Just started doing this a coupla days ago. The "outside temperature" indicator inside car seems to be reading low. The indicator showed 66 deg when I first pulled out of the garage. I saw it climb to about 72 deg. over the course of an hour or more while driving around town and making a few stops. Ambient outside was at least 75 deg. Drove it again the next day, which was warmer. IIRC started out at about 66 deg. again and barely moved from that mark. Has anyone run into this? I'm googling some videos to find out where the sensor is and how hard to access. I hope it's just the sensor!
When you're standing in front of the car with the hood up look down in between the AC condenser and the outer or inner portion of the front bumper cover you'll see a little piece of plastic sticking forward off of the center support that splits the radiator in half or looks like it does It's the part the hood latch is attached to also It's a cross bar that runs up and down right in the middle of the radiator and condenser this bar at the very bottom of it has the temp sensor plugged into it It could have been moved and come disconnected and be laying against the radiator fins or such.
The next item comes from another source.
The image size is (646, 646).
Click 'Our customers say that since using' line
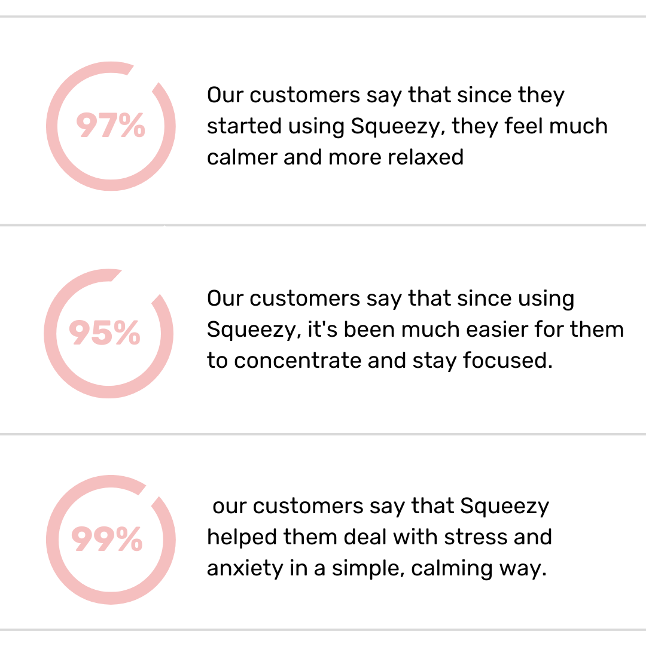pos(391,298)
It is fairly common for that temp. reading to be "inaccurate" but it usually reads higher than ambient rather than lower. Since that has absolutely NOTHING to do with the operation of the car, I suggest that you wait a while before you do anything about it.
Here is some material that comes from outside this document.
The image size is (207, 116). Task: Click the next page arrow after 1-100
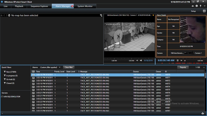tap(204, 67)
Did that information come from Toyota.......or NASA ? I have seen NO evidence that the AC system on any car I have ever driven is anywhere NEAR that sophisticated. If it did come from Toyota, what models is it supposed to apply to ? Certainly not all of them.
Neural Network?? Kinda sounds like Skynet. That description seems to have something having to do with A/C and interior temps(?). My concern is the outside temp reading. Thanks for the input; I'll try to put my eyes on the sensor but at this point sam spade's advice to wait makes sense to me.
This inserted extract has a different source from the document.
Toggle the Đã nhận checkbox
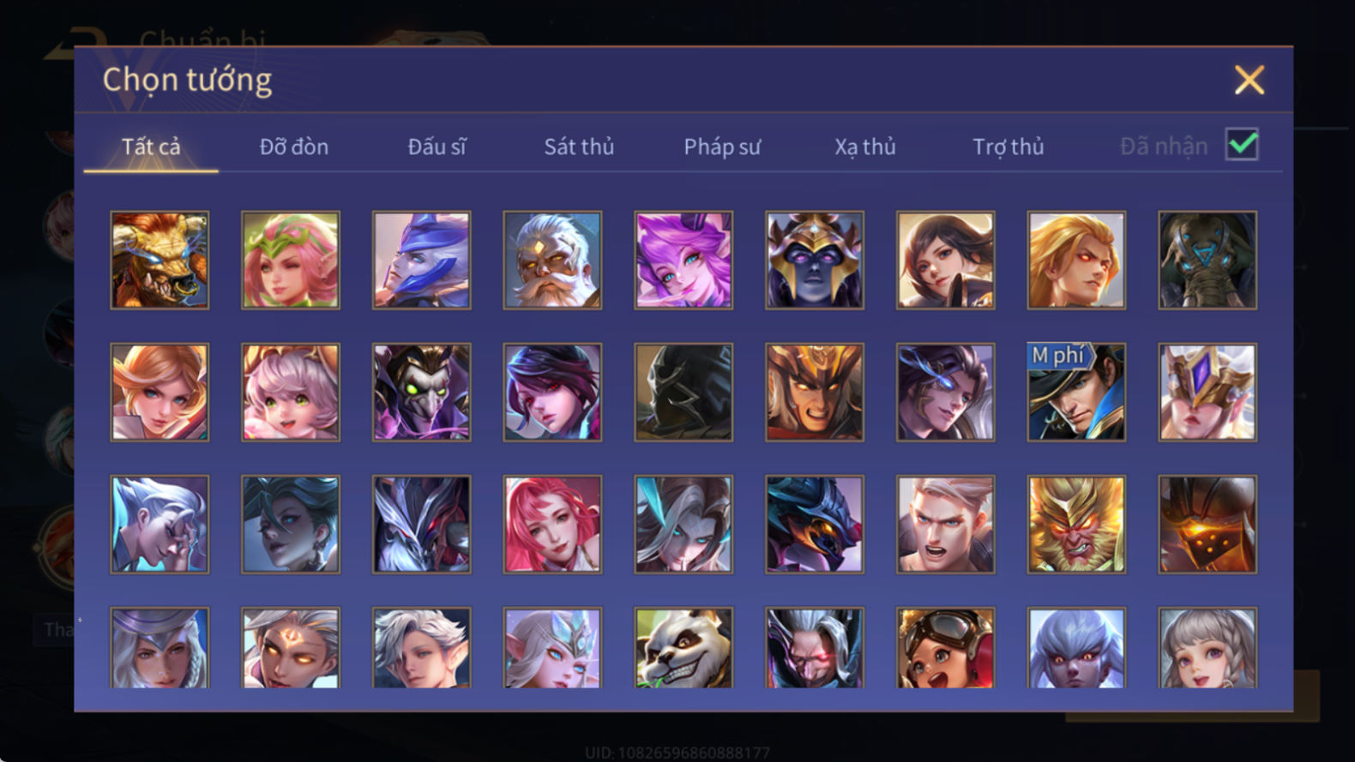 point(1242,145)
The algorithm takes the outside temp (ambient), uv radiation (solar), room temp(cabin) along with evaporator temp and several other realtime points (including engine and inverter temps) to determine the system capacity and airflow needed or allowed. This computer controlled, variable capacity, integrated system was groundbreaking in 2004 for any vehicle much less standard in an economy car. The three phase electric compressor has proven to be very reliable and can output max capacity while the vehicle is parked with the engine off. Far more advanced than 99% of our residential systems even twenty years later.
Because they serve two ENTIRELY different purposes. And likely the "fancy neural network" needs a different kind of input than the dash readout does. That is, if you believe the hype.
Knowing the ambient temperature is an ENTIRELY different purpose from knowing the ambient temperature? The sensor behind the front bumper is a thermistor and wired to the ECM. The HVAC controller is on the CAN bus, and says "hey ECM, what's the ambient temperature?". In a Gen 3, the outside temperature that you see, you see on the HVAC controls display, and that's how that number gets there. (In Gen 1 and Gen 2, you saw it on the MFD, so there was an extra "hey, what's the ambient temperature?" step involved.)